Peradaban perekonomian dunia telah mengalami perubahan dalam beberapa tahap. Tahapan perubahan tersebut dimulai dari ekonomi militer dizaman monarki hingga perang dunia kedua, kemudian masuk masa peradaban ekonomi pertanian, bergerak lagi ke masa ekonomi industrial, setelah itu berpindah ke masa ekonomi teknologi informasi. Kini peradaban perekonomian dunia telah bergeser ke masa ekonomi kreatif. Kekuatan perekonomian saat ini terletak pada kekuatan kreatifitas yang mengandalkan sumber daya manusia sebagai obyek utama dalam aktifitas ekonomi dan sosial.

Masa peradaban ekonomi kreatif mengharuskan banyaknya lahir generasi kreatif, inovatif dan solutif dalam menjalankan kehidupan. Kualitas hidup tergantung pada kualitas karya (barang/jasa) dengan produktifitas secara masiv dan konsisten. Masa depan ada dipasar, peka dan peduli dengan komunitas serta kehidupan masyarakat. Kearifan lokal, seni dan budaya bisa menjadi kekuatan dalam berkreasi menghasilkan mahakarya. Bertindak lokal berfikir global. Ekonomi kreatif kini menjadi jargon pergerakan ekonomi bangsa yang dapat menggerakkan ekonomi kerakyatan secara nyata.
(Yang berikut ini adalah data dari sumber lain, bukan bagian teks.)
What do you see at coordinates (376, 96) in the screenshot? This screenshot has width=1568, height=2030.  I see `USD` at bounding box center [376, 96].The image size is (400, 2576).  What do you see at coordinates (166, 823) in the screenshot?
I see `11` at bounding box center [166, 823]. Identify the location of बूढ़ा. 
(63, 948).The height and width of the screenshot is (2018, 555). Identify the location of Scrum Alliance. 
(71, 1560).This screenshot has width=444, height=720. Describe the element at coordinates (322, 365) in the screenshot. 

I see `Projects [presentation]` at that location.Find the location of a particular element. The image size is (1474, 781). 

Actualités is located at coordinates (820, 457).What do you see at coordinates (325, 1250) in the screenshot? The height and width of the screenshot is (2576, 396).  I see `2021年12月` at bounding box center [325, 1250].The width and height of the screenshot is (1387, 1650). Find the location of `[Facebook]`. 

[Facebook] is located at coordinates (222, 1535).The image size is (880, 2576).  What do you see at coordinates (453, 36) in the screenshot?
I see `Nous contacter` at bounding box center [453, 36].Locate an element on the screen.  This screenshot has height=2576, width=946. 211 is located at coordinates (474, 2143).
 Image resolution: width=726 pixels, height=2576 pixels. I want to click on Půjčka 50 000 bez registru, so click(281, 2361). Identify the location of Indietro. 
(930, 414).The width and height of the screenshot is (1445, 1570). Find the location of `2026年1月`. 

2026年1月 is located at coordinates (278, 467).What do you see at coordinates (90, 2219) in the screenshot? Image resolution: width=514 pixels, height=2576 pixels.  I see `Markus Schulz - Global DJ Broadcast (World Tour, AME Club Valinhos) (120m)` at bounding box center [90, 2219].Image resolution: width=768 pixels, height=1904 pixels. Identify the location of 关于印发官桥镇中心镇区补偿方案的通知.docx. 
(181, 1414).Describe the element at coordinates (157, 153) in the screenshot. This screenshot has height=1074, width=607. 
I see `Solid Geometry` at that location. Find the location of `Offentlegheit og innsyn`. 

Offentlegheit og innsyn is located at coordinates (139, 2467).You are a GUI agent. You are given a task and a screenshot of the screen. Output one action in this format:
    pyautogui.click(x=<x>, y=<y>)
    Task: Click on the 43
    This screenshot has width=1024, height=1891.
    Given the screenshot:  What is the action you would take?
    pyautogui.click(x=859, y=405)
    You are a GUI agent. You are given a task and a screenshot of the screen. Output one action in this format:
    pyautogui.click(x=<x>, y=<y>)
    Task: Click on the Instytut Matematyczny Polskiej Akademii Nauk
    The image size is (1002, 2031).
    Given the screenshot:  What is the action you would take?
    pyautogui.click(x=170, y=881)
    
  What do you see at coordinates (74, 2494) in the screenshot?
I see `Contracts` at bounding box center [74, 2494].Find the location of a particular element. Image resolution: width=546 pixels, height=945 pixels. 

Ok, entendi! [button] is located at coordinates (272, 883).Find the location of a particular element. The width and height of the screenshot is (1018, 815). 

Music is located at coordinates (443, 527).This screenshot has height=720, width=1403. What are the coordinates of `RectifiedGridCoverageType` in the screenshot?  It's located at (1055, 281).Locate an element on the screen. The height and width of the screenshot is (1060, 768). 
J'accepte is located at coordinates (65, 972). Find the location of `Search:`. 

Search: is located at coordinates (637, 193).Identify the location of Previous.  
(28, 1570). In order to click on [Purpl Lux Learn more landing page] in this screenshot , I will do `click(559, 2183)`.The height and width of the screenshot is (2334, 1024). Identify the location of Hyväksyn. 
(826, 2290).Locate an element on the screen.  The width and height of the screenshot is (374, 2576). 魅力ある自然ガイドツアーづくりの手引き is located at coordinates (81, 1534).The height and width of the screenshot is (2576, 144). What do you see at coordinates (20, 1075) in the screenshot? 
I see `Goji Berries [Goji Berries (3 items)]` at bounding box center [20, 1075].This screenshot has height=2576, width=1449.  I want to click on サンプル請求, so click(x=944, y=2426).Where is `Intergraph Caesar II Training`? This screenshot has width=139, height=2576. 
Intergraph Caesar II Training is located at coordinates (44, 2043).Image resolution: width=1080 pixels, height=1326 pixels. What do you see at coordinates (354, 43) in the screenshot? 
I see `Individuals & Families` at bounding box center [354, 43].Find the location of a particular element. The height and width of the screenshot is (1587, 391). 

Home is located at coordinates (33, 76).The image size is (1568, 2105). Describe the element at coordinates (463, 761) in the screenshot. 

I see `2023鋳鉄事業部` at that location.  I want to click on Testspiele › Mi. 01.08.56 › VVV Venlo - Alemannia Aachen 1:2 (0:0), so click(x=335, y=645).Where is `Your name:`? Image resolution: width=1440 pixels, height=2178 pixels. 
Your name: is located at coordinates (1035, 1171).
Dalam kegiatan Kendari Kreatif Fest 2015 yang sudah ke 4 kalinya diselenggarakan dikota Kendari sejak tahun 2012 lalu, diadakan penandatanganan MOU kerjasama antara Kendari Kreatif dan Bandung Creative City Forum yang ditandatangani langsung oleh Rafiuddin Ketua KK didampingi Rendra Manaba Founder KK yang juga merupakan Tim Pokja Ekonomi Kreatif Provinsi Sulawesi Tenggara dan Fiki Satari Ketua Umum BCCF didampingi oleh Tita Larasati Ketua Komite Ekonomi Kreatif Kota Bandung. Serta ikut bertandatangan sebagai saksi adalah Hari Santosa Sungkari Deputi Bidang Infrastruktur dan Hassan Direktur Dalam Negeri Badan Ekonomi Kreatif Republik Indonesia.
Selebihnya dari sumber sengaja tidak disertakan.